• **Records for this exercise**
═══
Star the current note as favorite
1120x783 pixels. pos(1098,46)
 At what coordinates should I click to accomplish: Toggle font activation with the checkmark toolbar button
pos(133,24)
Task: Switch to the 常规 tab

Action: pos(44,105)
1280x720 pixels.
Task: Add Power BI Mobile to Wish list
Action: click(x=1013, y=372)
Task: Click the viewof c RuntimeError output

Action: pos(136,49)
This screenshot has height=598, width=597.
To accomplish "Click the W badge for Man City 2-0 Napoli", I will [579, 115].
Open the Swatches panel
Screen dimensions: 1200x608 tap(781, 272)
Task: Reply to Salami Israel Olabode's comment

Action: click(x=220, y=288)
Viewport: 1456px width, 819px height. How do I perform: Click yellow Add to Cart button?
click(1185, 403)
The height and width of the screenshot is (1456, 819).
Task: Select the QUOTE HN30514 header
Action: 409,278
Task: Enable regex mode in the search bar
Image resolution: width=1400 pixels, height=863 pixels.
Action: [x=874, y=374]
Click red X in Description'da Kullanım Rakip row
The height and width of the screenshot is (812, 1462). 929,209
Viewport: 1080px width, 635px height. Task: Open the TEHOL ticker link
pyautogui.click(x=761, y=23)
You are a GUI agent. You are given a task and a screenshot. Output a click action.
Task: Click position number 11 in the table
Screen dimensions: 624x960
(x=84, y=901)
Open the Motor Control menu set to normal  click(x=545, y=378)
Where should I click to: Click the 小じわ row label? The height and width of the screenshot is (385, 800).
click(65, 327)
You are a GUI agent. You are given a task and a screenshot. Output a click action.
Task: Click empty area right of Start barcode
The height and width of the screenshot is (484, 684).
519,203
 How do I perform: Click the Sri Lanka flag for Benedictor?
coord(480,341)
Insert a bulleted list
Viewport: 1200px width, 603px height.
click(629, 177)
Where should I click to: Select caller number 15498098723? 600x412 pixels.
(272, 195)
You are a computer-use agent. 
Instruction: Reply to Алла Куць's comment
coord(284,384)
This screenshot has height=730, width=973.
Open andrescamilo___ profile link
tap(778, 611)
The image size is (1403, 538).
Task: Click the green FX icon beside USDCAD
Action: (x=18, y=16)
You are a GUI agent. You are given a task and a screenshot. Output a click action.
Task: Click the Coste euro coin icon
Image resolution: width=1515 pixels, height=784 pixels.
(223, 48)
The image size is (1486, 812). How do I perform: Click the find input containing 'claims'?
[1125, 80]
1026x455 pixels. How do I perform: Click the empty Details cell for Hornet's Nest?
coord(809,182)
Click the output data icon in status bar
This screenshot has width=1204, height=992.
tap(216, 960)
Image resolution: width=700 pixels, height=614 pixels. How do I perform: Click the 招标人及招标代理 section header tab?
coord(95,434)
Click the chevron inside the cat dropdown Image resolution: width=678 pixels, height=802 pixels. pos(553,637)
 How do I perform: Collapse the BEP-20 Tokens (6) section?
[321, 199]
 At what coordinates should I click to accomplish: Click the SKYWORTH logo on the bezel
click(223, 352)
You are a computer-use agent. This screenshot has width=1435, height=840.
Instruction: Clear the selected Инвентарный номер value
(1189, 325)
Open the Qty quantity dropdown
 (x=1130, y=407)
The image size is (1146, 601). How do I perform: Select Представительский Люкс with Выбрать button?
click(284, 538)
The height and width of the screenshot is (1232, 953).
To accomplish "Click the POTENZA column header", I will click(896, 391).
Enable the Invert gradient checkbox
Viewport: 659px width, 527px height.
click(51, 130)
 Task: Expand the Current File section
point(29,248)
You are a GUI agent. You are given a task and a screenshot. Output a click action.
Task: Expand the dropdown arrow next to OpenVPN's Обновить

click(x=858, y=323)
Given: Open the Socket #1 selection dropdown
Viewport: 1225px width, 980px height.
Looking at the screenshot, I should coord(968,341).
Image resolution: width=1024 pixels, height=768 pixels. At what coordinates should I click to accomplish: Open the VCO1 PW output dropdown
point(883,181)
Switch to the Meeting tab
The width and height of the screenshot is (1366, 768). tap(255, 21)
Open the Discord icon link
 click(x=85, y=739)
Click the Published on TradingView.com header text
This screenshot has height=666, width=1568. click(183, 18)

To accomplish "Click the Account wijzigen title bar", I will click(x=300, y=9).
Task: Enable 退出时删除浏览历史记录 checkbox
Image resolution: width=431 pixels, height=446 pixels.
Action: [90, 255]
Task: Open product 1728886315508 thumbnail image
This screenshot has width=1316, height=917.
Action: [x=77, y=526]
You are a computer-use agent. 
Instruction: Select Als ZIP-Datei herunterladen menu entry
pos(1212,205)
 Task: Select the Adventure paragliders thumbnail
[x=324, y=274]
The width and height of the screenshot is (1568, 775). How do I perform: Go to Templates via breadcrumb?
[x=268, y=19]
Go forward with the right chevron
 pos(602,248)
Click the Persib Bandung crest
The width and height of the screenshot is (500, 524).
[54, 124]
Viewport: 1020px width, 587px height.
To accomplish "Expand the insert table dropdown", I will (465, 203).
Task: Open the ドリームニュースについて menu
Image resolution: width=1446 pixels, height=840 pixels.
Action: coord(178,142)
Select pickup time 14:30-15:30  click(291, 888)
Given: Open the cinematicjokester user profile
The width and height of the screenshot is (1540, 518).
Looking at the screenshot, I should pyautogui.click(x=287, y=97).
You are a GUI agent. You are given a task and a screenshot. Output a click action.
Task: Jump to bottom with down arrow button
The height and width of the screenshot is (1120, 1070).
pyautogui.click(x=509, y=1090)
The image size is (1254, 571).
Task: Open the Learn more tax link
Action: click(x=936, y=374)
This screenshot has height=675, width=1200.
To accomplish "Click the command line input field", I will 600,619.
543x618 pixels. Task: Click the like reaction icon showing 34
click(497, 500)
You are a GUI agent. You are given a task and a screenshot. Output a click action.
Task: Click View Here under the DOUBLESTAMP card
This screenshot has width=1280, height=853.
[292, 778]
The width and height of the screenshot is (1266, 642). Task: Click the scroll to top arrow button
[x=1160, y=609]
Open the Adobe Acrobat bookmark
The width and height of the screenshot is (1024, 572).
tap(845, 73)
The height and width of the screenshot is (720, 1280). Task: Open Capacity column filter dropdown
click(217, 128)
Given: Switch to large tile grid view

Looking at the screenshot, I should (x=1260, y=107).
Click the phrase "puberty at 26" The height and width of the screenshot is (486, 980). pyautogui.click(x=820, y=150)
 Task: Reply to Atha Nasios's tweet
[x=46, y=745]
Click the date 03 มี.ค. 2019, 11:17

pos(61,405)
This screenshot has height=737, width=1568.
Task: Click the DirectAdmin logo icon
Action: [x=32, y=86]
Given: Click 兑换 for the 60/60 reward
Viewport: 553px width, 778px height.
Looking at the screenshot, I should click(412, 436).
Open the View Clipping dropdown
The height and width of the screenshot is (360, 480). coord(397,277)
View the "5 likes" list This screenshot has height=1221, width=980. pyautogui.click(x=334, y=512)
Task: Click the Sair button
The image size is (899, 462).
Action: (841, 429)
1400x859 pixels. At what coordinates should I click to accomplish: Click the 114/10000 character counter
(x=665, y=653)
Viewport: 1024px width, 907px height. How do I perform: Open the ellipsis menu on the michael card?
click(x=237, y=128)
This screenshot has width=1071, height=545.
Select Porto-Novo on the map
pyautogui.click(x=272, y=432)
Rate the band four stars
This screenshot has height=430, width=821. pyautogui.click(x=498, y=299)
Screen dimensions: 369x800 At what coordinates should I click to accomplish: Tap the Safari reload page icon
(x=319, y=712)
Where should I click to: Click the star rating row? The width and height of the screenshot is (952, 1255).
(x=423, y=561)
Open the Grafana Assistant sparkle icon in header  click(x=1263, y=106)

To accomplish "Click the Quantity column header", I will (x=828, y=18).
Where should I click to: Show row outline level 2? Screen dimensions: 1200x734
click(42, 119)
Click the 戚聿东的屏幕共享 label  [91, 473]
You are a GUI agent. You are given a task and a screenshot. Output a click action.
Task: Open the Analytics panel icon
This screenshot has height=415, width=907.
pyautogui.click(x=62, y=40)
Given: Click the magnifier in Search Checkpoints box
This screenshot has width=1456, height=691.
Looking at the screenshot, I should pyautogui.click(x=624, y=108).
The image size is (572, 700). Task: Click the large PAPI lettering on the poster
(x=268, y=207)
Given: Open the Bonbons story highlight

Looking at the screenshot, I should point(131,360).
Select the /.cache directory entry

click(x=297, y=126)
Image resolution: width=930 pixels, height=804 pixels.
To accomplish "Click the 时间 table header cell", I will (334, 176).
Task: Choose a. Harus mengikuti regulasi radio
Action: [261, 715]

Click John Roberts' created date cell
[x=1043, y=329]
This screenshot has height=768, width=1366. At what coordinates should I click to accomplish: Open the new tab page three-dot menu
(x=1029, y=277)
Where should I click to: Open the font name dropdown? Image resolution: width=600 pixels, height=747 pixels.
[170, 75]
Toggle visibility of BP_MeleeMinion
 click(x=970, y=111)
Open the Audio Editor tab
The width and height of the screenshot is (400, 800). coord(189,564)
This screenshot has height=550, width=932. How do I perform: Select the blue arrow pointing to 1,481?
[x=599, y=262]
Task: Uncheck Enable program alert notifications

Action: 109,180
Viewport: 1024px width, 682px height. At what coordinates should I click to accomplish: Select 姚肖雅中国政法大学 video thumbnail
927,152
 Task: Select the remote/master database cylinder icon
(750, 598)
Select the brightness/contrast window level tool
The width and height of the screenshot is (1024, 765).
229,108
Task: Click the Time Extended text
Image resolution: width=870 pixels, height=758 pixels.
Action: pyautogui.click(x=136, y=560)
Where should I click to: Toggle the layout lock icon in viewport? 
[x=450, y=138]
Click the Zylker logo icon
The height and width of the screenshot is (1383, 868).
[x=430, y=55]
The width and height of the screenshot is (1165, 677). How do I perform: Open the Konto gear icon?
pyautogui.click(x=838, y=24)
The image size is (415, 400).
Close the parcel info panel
═══
• **Problem to work on**
In the listing above, some lines may hold the string "checkbox". Report how many, and nothing more.

• **Solution below**
2